** Opening Text section block **

'King's Speech' edited for April 1 re-release
Saturday 26 March 2011
The current version of the Oscar-winning film
The King's Speech will be pulled from US theaters and replaced with an edited version in 1,000 theaters on April 1, in an effort to broaden to a teen audience with a new less restricted rating.
The April Fools Day release day is no joke to the director and cast, who have protested the studio's decision to cut words that earned the film an "R" rating. Director Tom Hooper said that he wouldn't edit the profanity out, according to the blog Deadline Hollywood.
A film's R or Restricted rating, according to the system of the Motional Picture Association of America review board, requires children under 17 to be accompanied by a parent or adult guardian - due to the use of "hard language," in this case.
A press release announcing the removal of certain words states: "The release of The King's Speech PG-13 offers families nationwide access to a positive story about stuttering and overcoming obstacles and social stigmas."

** Closing Text section block **
** Opening Extracted material block **

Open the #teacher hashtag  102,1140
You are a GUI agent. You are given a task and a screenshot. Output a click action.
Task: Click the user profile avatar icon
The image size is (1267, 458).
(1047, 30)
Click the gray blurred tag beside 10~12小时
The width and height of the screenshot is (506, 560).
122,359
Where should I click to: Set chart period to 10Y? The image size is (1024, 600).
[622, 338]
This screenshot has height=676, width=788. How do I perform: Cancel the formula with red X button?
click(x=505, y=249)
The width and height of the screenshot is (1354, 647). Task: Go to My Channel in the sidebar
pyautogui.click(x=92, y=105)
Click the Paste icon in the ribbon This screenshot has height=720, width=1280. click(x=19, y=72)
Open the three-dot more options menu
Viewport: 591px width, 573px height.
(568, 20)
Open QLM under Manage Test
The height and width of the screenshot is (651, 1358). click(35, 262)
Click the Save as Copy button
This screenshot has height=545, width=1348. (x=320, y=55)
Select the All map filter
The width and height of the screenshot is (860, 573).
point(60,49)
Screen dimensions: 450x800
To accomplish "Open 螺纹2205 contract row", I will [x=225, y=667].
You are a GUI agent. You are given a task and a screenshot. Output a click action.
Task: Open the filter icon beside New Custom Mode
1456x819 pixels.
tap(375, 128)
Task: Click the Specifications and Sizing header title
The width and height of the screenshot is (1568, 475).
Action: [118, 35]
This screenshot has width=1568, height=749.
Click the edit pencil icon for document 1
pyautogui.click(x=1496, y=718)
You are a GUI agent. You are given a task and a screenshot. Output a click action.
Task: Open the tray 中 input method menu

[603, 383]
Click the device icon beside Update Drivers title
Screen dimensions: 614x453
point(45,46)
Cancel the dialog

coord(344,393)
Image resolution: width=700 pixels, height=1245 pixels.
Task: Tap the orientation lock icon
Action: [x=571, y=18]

** Closing Extracted material block **

Can you reproduce, word for word, the part of the King's Speech article from "The April Fools" up to and including "blog Deadline Hollywood."? The rows aren't needed for this work.

The April Fools Day release day is no joke to the director and cast, who have protested the studio's decision to cut words that earned the film an "R" rating. Director Tom Hooper said that he wouldn't edit the profanity out, according to the blog Deadline Hollywood.